## Start EXCERPTED PASSAGE

The EU has long been committed to “the fight against global warming”.  In this context it has created a series of measures, most of which increase energy costs for industry and for households.  The result has been to force millions of UK households into fuel poverty, and to drive energy-intensive industries off-shore.  Industries which have borne the brunt of these policies have included steel, aluminium, chemicals and fertilisers, petroleum refining, cement, glass and ceramics.

Plant closures are only part of the problem: we should also bear in mind potential new investment, which is driven offshore by these measures.  We are in fact exporting industries and jobs, while worsening our balance of payments as we import materials previously made in Europe.  And the real irony is that the production often goes to jurisdictions with lower environmental standards, so the result is an increase in global emissions.

Measures have included aggressive targets for renewable energy, and for emissions.  These are overlapping and conflicting provisions.  In particular, nuclear energy contributes to emissions targets but not to renewable targets, so policy, which ideally should be technology-neutral, is biased in favour of wind and solar and against nuclear.  All these technologies have attracted subsidies.  They have also created the need for additional levels of subsidy, since intermittent renewables require back-up.  The back-up, typically gas, has to be run intermittently to complement intermittent renewables.  But there is no economic or investment case to build gas-fired plants to run intermittently, so they require “capacity payments”: a whole new level of subsidy.

Then we have the Large Combustion Plant Directive, which has resulted in the closure of perfectly good coal plants across the UK, threatening both price and availability of electricity.  But perhaps the greatest folly is the Emissions Trading Scheme.  It has been sold as a “market mechanism” designed to allocate emissions permits where they will be most efficient and to incentivise investment in low-carbon and energy-saving technologies.  It has largely failed over ten years and more.  The price of a ton of CO2 emitted has generally been below €10, which the level generally accepted as necessary to send signals to the market would be €30 plus.  The Commission and parliament come back to the issue every few years with a sticking-plaster solution – which never delivers.  Moreover a “market mechanism” which requires constant regulatory intervention is not really a market mechanism at all: it is a very complicated tax.

## End EXCERPTED PASSAGE
## Start SOURCE MATERIAL

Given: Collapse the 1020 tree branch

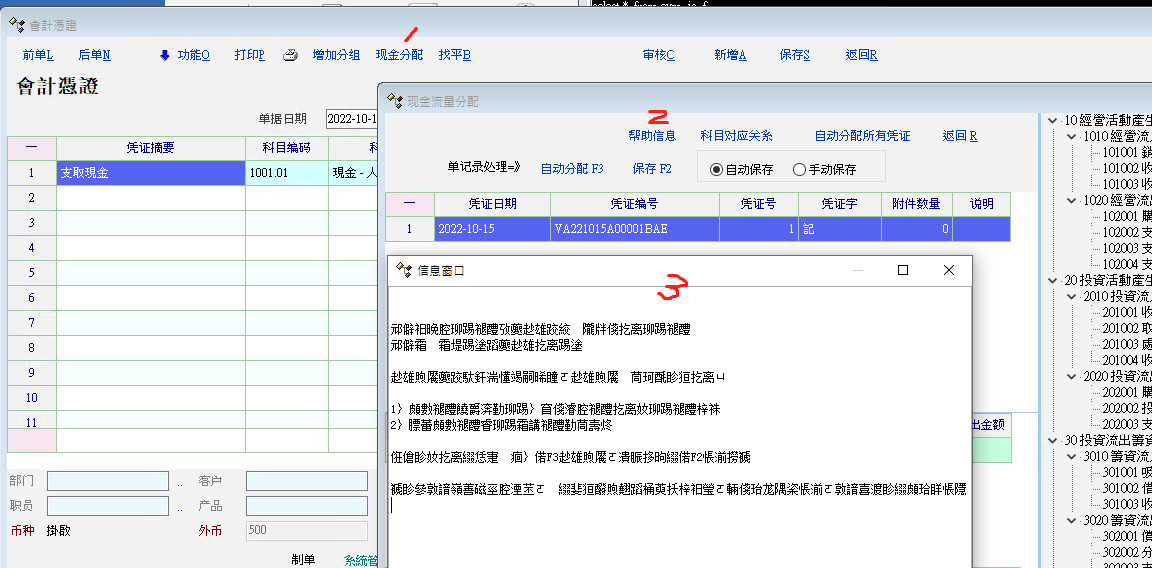Looking at the screenshot, I should [1072, 200].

## End SOURCE MATERIAL

■ PROBLEMS AND TASKS:
[a] From the passage on EU climate policy, output the words from "The EU has long" to "glass and ceramics." unchanged.
[b] Answer these questions about the passage on EU climate policy:
(i) Which directive has caused the closure of coal plants across the UK?
(ii) What are the extra subsidies for back-up gas plants called?
(iii) Nuclear energy counts toward which kind of target but not toward which other kind?
[c] Resume the passage on EU climate policy after its last sentence.
The material has no connection to the passage on EU climate policy.

■ TASK-BY-TASK ANSWERS:
[a]
The EU has long been committed to “the fight against global warming”.  In this context it has created a series of measures, most of which increase energy costs for industry and for households.  The result has been to force millions of UK households into fuel poverty, and to drive energy-intensive industries off-shore.  Industries which have borne the brunt of these policies have included steel, aluminium, chemicals and fertilisers, petroleum refining, cement, glass and ceramics.

[b]
(i) The Large Combustion Plant Directive.
(ii) Capacity payments.
(iii) It counts toward emissions targets but not toward renewable targets.

[c]
The additional problem is “carbon leakage” – an EU euphemism for driving energy-intensive businesses offshore.  The plan is to establish a level of “free allocation” of carbon permits to industries at risk – but to reduce the total allocation each year in order to drive down emissions.  But the level is not sufficient to start with.  And some industries are based on chemical processes that emit CO2 as part of their fundamental chemistry which no amount of efficiency savings can eliminate.  The policy amounts to a slow suffocation of heavy industry.  Indeed former Industry Commissioner Antonio Tajani has said “EU Energy Policy is creating an industrial massacre in Europe”.  UKIP agrees.

Regulatory uncertainty:  We have created such a complex cat’s-cradle (or dog’s breakfast) of regulation, taxation and subsidy, subject to constant change at the whim of politicians and bureaucrats, that it has become almost impossible for the market to make rational investment decisions on multi-billion pound projects with time scales in decades.  This is why incentives designed to promote gas-fired power stations have had the perverse effect of promoting diesel generators instead, and why the government had to accept an eye-watering guaranteed price to EDF for Hinckley C.

Not just an EU problem

It would be nice to promise that this energy policy chaos could be unwound immediately after Brexit.  But if the problem with Brussels is bad enough, Westminster has made it worse.  The Climate Change Act (2008), one of the most expensive pieces of peace-time legislation, was passed almost unanimously in Westminster, by MPs who had little or no idea of the consequences of their actions.  It even includes statutory emissions targets for 2050 – something no other country in the world has.  So after the Brexit battle, we have another battle here at home to deliver a rational UK energy policy.

What the UK should do post-Brexit

  1. On repeal of the European Communities Act (1972) HM Government should repeal the Climate Change Act as a priority number one for Energy Policy.  It should also announce our withdrawal from the Paris Climate Treaty.
  2. Repeal the Emissions Trading Scheme (ETS) from UK law.
  3. Repeal the Large Combustion Plant Directive (though given that most coal plants are closed, or are running down ahead of closure, most will be beyond rescue).
  4. Withdraw all subsidies from new wind, solar and anaerobic digestion projects. Make operators of wind and solar responsible for the additional costs of intermittency.  UKIP recognises that future increases in efficiency, plus the development of viable and efficient large-scale energy storage, may make wind and solar viable sometime in the next decade or two.  Subject to planning and environmental considerations, we would not oppose new investment in renewables, but we would not subsidise it.
  5. Dismantle constraints on the industry:  remove emissions and renewables targets (while maintaining controls on genuine pollutants, like SOx NOx & particulates).  Scrap George Osborne’s Carbon Floor Price.
  6. Ensure security of supply: given that we are close to a crisis situation in electricity supply, HM Government should discuss with the industry how we could incentivise major energy infrastructure investment.  We would renegotiate the use of Interconnectors with continental countries, on an arm’s-length, independent nation basis.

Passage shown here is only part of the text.